After walking for nearly half a mile, I resumed running. But it was a slow, shuffling run—a big change from an hour before. A few moments later my tired foot stubbed a tree root while going down a hill. I flew forward like Supergirl and, after landing on my right knee and hip, slid down the hill on my side. Sometime during the slide I had rolled onto my back as I laid there helplessly, I began to laugh. Another runner—a woman I had passed on the first loop—was approaching. She had seen the whole thing and when she saw me laughing, she laughed too.
I got up and, after a quick mental check to make sure no body parts were mangled, resumed my shuffling run. I tripped over another root a few miles later but since it was going uphill, the fall was far less dramatic.
This time around the hills seemed endless. I would walk then remind myself that I was almost done, just a couple more miles, just a few more hills, think of the ice cream and brownies and I could eat afterwards, think of the comfortable couch awaiting at home. And with these thoughts I would begin running again but it wouldn’t last.

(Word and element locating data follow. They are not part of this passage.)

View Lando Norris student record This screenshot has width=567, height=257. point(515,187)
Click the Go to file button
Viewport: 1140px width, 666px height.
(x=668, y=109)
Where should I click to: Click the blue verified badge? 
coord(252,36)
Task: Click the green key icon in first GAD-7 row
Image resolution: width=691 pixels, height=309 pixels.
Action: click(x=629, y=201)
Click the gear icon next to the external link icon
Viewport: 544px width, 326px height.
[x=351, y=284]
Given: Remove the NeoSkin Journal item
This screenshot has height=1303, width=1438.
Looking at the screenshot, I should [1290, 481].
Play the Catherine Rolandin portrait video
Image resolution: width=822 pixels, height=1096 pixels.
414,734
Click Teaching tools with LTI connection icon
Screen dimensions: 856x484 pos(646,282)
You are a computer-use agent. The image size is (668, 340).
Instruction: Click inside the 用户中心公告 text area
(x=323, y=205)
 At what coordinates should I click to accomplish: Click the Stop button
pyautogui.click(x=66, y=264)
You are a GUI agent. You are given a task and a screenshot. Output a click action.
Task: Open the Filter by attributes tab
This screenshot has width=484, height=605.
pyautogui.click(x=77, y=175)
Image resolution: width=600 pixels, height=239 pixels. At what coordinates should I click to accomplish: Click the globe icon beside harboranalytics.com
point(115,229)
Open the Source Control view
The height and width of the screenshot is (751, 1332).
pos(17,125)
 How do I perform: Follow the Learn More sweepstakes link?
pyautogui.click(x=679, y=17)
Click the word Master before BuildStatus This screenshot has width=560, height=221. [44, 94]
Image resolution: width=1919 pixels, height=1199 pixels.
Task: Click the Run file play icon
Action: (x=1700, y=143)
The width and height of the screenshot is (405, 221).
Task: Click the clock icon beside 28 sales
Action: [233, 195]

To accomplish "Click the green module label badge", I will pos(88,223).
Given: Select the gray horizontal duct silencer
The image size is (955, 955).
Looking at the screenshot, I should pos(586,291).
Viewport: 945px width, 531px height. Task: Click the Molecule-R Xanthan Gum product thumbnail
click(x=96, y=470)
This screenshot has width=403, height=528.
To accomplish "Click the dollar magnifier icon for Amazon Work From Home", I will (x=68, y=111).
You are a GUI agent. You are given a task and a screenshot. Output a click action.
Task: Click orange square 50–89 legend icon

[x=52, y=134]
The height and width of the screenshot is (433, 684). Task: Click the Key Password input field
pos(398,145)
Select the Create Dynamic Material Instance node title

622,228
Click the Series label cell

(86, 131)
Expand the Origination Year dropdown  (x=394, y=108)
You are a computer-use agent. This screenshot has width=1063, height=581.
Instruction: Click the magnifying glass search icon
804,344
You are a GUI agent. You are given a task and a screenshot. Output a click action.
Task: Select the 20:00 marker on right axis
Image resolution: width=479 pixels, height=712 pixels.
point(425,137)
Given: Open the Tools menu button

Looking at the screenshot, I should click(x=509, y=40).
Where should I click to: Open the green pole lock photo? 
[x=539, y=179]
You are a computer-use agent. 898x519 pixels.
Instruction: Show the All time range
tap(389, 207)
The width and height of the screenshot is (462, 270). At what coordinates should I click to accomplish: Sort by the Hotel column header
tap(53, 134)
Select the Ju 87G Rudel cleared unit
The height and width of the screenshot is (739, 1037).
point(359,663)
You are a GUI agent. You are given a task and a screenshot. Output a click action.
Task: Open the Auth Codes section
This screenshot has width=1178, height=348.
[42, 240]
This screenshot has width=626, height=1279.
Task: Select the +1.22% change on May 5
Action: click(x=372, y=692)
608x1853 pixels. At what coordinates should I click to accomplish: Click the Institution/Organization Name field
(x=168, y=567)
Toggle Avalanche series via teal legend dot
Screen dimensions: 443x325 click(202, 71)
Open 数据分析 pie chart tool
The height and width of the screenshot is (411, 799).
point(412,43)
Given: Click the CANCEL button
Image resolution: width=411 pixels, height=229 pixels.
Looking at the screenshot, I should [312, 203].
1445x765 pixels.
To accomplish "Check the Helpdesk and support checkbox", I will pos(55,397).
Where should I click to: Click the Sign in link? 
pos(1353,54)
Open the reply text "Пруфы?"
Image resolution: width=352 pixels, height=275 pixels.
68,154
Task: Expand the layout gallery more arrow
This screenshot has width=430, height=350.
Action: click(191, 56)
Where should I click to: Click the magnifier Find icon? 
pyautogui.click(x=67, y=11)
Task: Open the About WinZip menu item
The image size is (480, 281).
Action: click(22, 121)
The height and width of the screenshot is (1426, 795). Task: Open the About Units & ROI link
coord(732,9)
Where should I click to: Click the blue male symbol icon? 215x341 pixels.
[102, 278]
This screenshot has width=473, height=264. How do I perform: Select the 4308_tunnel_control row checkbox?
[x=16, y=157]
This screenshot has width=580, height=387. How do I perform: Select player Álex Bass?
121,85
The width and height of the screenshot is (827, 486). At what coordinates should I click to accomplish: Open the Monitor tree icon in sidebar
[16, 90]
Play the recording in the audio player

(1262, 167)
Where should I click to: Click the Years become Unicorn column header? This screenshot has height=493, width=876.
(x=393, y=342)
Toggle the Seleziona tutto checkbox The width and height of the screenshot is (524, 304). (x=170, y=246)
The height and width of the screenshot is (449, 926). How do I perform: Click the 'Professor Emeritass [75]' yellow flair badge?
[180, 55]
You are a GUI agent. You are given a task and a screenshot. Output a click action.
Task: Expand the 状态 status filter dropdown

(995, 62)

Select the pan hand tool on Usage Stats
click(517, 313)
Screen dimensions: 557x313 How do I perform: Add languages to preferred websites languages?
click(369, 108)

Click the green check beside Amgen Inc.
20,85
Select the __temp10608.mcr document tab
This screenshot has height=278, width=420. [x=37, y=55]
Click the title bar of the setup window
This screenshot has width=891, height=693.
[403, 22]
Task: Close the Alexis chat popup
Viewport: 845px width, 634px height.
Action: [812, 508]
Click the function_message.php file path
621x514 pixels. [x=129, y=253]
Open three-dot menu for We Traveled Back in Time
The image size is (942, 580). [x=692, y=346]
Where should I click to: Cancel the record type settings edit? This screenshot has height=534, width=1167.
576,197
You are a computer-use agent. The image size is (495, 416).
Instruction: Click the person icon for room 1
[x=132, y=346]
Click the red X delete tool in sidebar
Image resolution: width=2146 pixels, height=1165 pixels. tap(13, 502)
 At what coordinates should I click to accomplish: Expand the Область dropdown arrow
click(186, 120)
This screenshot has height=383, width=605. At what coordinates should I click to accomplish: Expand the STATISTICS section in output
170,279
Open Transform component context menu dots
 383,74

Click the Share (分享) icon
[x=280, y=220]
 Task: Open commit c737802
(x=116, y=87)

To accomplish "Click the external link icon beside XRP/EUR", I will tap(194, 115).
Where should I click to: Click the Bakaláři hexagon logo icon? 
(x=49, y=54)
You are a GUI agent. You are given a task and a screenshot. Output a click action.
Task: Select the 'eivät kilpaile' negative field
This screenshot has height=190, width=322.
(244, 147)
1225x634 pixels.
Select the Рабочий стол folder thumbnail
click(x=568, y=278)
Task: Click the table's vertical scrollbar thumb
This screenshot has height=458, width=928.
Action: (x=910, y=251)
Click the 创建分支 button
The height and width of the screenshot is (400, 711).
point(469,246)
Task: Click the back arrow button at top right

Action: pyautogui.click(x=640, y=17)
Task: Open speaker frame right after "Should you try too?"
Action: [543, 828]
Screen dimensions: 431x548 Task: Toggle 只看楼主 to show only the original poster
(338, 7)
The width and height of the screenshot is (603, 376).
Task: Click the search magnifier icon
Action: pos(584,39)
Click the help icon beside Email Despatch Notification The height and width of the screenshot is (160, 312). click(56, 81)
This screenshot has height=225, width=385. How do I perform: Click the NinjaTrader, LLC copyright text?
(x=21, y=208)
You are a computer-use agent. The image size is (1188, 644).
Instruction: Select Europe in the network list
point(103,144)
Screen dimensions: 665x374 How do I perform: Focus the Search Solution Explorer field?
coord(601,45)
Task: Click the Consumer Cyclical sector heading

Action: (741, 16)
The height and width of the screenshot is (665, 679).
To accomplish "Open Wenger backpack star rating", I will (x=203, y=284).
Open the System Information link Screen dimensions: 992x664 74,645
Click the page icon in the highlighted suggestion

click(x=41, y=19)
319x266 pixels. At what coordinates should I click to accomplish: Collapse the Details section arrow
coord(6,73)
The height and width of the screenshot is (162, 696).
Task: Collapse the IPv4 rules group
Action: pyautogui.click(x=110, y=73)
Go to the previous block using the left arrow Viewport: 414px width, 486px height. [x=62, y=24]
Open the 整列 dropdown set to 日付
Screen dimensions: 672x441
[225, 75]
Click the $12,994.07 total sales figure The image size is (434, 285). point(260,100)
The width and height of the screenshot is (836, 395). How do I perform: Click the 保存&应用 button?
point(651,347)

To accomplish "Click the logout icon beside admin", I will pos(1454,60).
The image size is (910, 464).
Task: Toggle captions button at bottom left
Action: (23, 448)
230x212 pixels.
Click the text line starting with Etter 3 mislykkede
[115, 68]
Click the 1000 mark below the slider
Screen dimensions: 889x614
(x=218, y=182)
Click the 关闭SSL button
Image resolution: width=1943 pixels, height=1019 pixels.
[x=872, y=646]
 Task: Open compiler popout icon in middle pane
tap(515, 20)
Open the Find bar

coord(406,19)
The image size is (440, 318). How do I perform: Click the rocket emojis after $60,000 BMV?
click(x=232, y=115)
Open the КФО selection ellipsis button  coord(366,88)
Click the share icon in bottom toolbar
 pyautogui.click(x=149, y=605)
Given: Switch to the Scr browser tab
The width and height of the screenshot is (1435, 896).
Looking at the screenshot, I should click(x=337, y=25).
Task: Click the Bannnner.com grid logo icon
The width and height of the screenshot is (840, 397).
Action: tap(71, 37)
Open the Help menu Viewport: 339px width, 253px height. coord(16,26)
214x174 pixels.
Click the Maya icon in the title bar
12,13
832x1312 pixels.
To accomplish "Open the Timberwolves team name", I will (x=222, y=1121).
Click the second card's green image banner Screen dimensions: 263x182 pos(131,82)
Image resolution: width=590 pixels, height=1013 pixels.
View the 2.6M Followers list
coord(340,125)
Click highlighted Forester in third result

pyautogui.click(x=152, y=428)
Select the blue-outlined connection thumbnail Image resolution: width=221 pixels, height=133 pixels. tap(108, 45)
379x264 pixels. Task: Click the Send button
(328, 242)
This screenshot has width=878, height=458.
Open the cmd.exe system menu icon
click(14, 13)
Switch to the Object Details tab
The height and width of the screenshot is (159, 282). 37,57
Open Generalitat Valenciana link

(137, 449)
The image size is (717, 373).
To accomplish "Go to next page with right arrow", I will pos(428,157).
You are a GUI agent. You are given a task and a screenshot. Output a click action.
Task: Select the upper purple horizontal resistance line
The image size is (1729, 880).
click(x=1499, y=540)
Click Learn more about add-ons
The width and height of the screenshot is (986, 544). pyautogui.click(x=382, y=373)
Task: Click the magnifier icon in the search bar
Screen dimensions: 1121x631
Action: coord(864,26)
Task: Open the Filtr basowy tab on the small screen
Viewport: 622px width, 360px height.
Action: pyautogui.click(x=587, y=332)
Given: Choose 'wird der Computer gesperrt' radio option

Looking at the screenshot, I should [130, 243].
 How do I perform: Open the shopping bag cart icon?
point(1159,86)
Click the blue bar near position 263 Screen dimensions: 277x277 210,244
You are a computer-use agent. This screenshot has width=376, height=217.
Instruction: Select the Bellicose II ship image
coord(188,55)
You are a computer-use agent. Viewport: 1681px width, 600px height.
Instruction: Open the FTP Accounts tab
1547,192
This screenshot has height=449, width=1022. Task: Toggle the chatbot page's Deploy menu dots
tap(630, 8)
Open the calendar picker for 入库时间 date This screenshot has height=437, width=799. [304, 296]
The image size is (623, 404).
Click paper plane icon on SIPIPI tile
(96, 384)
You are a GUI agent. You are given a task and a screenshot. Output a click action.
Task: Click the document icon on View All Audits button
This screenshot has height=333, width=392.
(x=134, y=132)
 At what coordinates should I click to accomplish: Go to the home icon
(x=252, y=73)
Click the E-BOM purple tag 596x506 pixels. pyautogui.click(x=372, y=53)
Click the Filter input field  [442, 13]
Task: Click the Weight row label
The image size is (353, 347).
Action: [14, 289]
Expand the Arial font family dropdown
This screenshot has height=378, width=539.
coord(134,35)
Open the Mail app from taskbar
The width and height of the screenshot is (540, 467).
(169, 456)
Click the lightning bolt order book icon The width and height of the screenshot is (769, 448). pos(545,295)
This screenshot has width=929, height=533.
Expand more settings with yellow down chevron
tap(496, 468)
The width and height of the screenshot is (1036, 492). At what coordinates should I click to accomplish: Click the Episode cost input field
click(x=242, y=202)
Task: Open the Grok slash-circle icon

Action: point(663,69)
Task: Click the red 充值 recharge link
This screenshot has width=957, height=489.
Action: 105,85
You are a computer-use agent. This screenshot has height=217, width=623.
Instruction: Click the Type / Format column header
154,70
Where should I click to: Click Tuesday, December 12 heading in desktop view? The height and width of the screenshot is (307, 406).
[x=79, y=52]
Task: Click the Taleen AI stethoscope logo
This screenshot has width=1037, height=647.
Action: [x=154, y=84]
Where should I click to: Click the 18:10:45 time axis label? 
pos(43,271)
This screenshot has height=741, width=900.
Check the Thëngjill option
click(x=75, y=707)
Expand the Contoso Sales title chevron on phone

On the last hill of the course was a neon green sign with “Are you loving the hills yet?” handwritten in black marker. I had thought the sign was amusing on the first loop but now it was a beacon for the finish. Last hill, last quarter mile, almost there! And who was standing next to it but my dad, camera in hand? What a welcome sight!
He walked with me to the bottom of the hill then, when we got to the asphalt, I ran the rest of the way to the finish. The clock said 6:35—about a half hour later than I would have preferred but, given how difficult my last loop had been, I was happy with the time.